## Task description
In the Reuters article about Whoopi Goldberg, change "retirement" to "hiatus" and give again the passage that opens with the words "Credit: Reuters/FEARnet/Handout" and closes with "15 on the horror website and video-on-demand network FEARnet.".

## Text segment
--- START ---
Whoopi Goldberg boldly goes back to sci-fi acting

LOS ANGELES Wed Jan 14, 2009 9:23pm EST

Whoopi Goldberg speaks during a scene from FEARnet's sci-fi mini-series ''Stream'' in this undated publicity handout. Whoopi Goldberg is returning from a brief retirement as an actress to boldly go to where few stars have gone before -- online science fiction. Two decades after first appearing on ''Star Trek: The Next Generation,'' the Oscar-winning actress is producing and starring in a new sci-fi series called ''Stream'' that premieres on January 15, 2009 on the horror website and video-on-demand network FEARnet. REUTERS/FEARnet/Handout

Whoopi Goldberg speaks during a scene from FEARnet's sci-fi mini-series ''Stream'' in this undated publicity handout. Whoopi Goldberg is returning from a brief retirement as an actress to boldly go to where few stars have gone before -- online science fiction. Two decades after first appearing on ''Star Trek: The Next Generation,'' the Oscar-winning actress is producing and starring in a new sci-fi series called ''Stream'' that premieres on January 15, 2009 on the horror website and video-on-demand network FEARnet.

Credit: Reuters/FEARnet/Handout

LOS ANGELES (Reuters) - Whoopi Goldberg is returning from a brief retirement as an actress to boldly go to where few stars have gone before -- online science fiction.

Two decades after first appearing on "Star Trek: The Next Generation," the Oscar-winning actress is producing and starring in a new sci-fi series called "Stream" that premieres on January 15 on the horror website and video-on-demand network FEARnet.
--- END ---
## The data
--- START ---
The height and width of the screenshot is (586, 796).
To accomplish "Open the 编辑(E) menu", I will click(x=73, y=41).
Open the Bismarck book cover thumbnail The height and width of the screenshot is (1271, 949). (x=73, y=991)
--- END ---
--- START ---
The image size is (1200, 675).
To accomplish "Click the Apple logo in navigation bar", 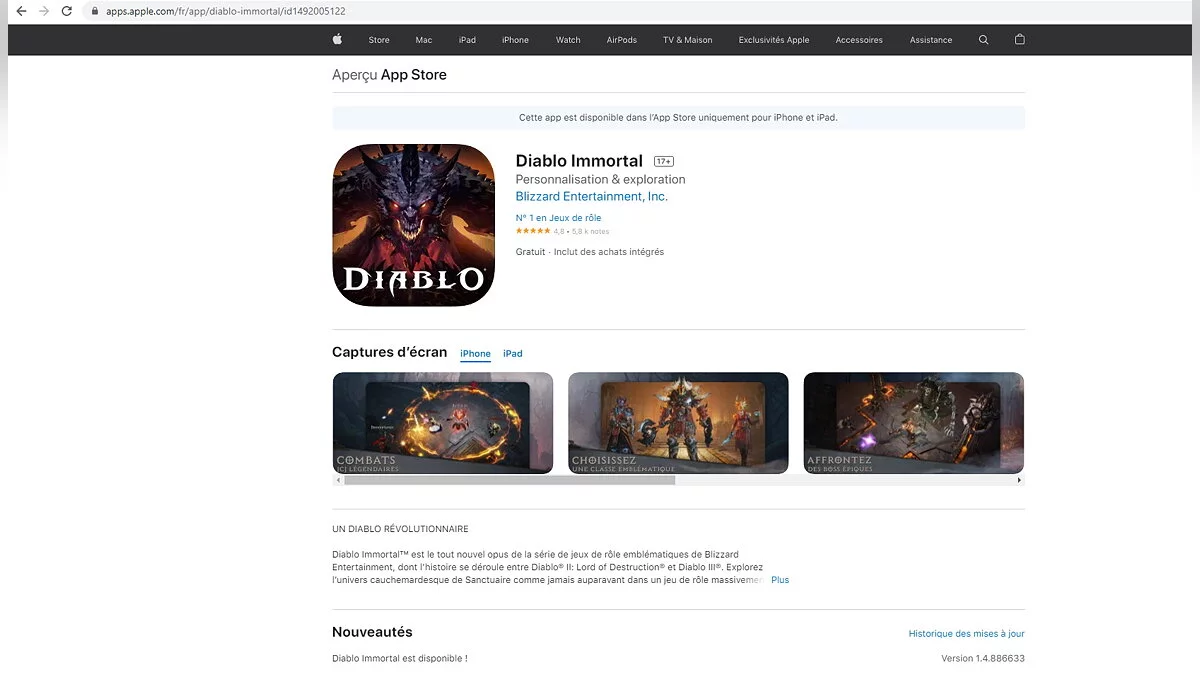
--- END ---
--- START ---
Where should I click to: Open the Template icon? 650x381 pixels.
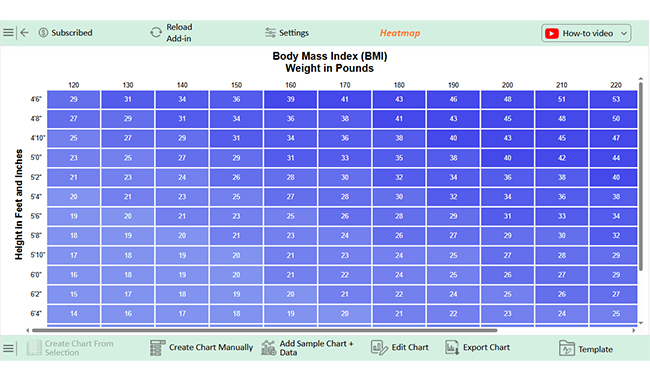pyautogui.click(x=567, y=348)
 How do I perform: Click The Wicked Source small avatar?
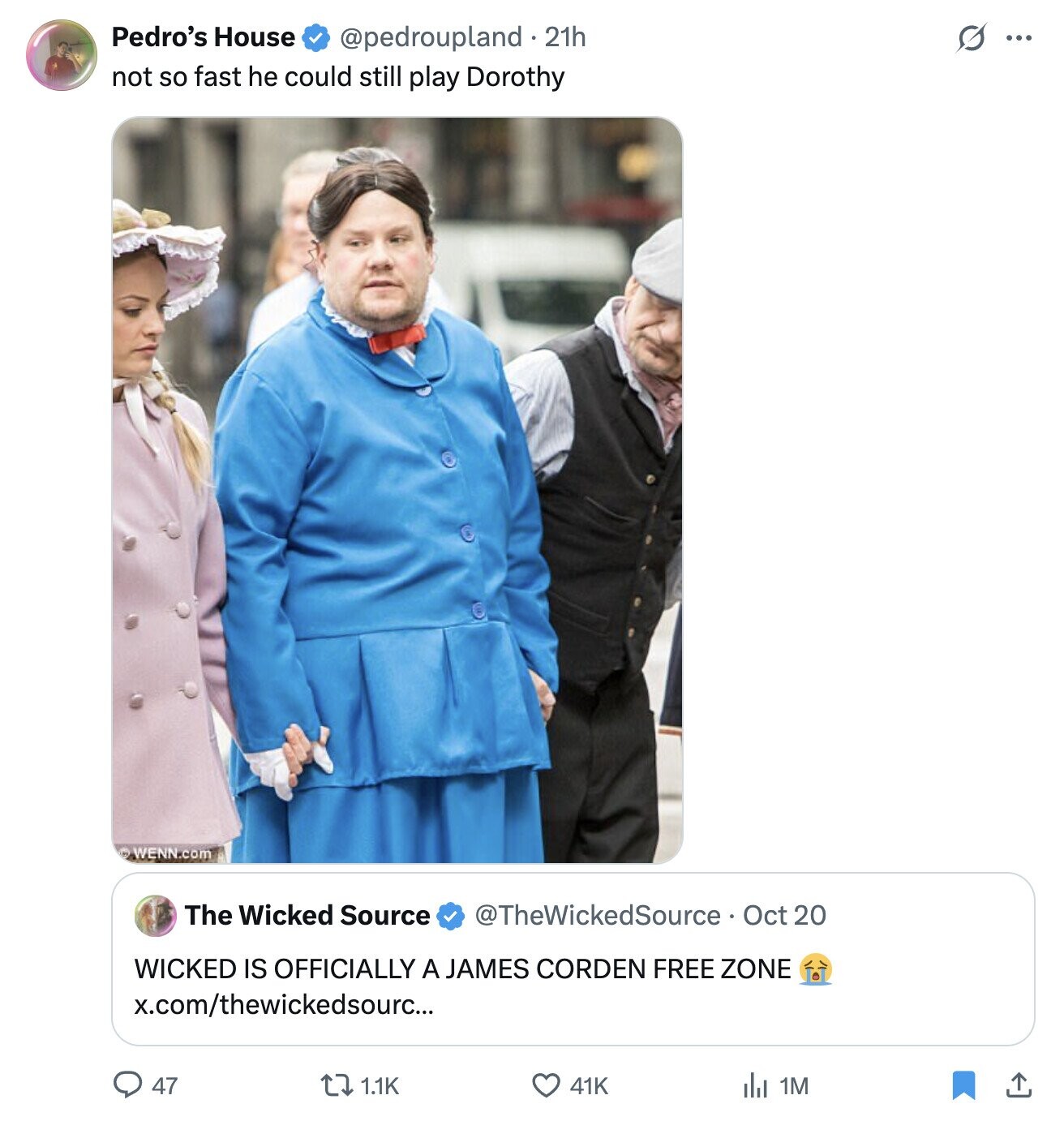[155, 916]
--- END ---
## Answer to the problem
Credit: Reuters/FEARnet/Handout

LOS ANGELES (Reuters) - Whoopi Goldberg is returning from a brief hiatus as an actress to boldly go to where few stars have gone before -- online science fiction.

Two decades after first appearing on "Star Trek: The Next Generation," the Oscar-winning actress is producing and starring in a new sci-fi series called "Stream" that premieres on January 15 on the horror website and video-on-demand network FEARnet.